GOAL OF THE EXERCISE ▸
Retype exactly the lines that run from the start of the data to the line holding "You are a computer-use agent. 500x380 pixels.", including both, and only those.
• • • • • • •
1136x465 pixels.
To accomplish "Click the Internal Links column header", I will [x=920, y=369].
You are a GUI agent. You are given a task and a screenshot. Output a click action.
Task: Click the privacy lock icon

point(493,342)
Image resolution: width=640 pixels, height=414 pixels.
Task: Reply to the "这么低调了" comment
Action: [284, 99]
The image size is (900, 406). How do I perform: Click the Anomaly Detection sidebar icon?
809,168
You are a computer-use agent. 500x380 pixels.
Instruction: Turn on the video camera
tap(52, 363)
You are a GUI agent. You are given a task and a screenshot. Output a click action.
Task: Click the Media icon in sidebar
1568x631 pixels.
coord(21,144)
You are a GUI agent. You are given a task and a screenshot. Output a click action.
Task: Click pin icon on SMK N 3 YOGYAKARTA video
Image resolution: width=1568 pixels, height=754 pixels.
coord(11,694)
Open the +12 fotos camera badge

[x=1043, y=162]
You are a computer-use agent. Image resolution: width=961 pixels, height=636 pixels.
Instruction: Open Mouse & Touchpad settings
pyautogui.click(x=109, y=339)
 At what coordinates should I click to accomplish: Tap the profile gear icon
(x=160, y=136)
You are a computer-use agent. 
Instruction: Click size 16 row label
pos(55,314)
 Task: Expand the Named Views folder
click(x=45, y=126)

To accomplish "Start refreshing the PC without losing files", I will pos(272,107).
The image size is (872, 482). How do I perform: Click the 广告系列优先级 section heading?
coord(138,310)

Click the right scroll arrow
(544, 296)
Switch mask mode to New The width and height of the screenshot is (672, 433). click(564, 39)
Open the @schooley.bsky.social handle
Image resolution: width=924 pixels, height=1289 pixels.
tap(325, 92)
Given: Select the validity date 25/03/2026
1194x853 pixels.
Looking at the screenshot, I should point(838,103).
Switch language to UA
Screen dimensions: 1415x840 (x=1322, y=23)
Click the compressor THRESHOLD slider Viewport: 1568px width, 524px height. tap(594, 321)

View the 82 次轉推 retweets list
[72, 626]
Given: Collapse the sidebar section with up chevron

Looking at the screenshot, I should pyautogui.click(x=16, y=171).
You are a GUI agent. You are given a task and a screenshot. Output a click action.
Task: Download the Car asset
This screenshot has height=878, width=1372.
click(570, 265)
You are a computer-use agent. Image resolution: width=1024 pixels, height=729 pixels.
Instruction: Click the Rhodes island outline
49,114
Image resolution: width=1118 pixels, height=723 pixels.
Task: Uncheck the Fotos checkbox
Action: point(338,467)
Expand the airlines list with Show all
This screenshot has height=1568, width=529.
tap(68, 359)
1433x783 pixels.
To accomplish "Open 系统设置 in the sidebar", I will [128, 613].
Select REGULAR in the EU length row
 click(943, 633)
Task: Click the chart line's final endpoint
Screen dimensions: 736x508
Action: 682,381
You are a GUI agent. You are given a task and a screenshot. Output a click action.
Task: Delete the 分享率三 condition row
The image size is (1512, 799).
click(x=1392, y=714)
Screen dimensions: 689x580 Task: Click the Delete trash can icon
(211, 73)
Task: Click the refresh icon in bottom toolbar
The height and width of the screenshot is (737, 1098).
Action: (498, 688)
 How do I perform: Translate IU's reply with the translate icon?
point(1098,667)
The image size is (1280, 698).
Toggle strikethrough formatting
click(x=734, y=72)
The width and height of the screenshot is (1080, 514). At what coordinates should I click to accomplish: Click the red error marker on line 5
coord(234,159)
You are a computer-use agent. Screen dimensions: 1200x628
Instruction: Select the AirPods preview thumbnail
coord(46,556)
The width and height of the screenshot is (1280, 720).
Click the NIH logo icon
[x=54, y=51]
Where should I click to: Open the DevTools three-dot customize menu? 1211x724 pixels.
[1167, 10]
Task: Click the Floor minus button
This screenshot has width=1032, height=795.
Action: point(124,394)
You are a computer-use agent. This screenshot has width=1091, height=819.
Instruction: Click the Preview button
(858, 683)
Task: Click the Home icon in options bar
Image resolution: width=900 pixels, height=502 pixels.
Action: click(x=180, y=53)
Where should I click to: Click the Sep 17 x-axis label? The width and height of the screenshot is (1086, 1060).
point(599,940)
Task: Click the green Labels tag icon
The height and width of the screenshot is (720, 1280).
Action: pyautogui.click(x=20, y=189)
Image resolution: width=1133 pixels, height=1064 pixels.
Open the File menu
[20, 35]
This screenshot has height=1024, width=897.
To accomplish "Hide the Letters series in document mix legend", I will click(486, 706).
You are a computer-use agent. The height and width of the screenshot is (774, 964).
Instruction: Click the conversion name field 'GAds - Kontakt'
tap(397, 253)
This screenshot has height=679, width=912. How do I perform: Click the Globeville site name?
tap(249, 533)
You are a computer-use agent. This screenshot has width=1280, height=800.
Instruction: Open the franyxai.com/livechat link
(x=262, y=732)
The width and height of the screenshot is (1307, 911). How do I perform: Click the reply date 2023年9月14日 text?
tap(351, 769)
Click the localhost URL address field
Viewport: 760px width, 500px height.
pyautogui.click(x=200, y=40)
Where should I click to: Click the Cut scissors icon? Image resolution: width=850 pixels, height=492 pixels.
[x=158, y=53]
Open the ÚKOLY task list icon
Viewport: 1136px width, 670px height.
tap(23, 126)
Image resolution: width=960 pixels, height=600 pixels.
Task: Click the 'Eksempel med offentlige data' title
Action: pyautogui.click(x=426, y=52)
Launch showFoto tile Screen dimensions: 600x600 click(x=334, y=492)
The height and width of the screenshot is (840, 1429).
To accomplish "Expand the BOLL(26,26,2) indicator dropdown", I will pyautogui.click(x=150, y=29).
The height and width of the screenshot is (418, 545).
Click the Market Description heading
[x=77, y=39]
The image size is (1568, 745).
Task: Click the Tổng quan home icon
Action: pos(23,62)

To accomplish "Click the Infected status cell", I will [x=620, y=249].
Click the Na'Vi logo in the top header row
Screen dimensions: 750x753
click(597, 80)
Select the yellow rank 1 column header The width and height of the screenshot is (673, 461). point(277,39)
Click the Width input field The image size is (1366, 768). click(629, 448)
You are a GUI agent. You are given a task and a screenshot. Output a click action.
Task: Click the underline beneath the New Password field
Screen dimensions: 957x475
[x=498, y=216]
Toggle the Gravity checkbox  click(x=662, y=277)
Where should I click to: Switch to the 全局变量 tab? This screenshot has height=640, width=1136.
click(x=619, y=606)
• • • • • • •
RESULT FOR THIS EXERCISE ▸
1136x465 pixels.
To accomplish "Click the Internal Links column header", I will [x=920, y=369].
You are a GUI agent. You are given a task and a screenshot. Output a click action.
Task: Click the privacy lock icon

point(493,342)
Image resolution: width=640 pixels, height=414 pixels.
Task: Reply to the "这么低调了" comment
Action: [284, 99]
The image size is (900, 406). How do I perform: Click the Anomaly Detection sidebar icon?
809,168
You are a computer-use agent. 500x380 pixels.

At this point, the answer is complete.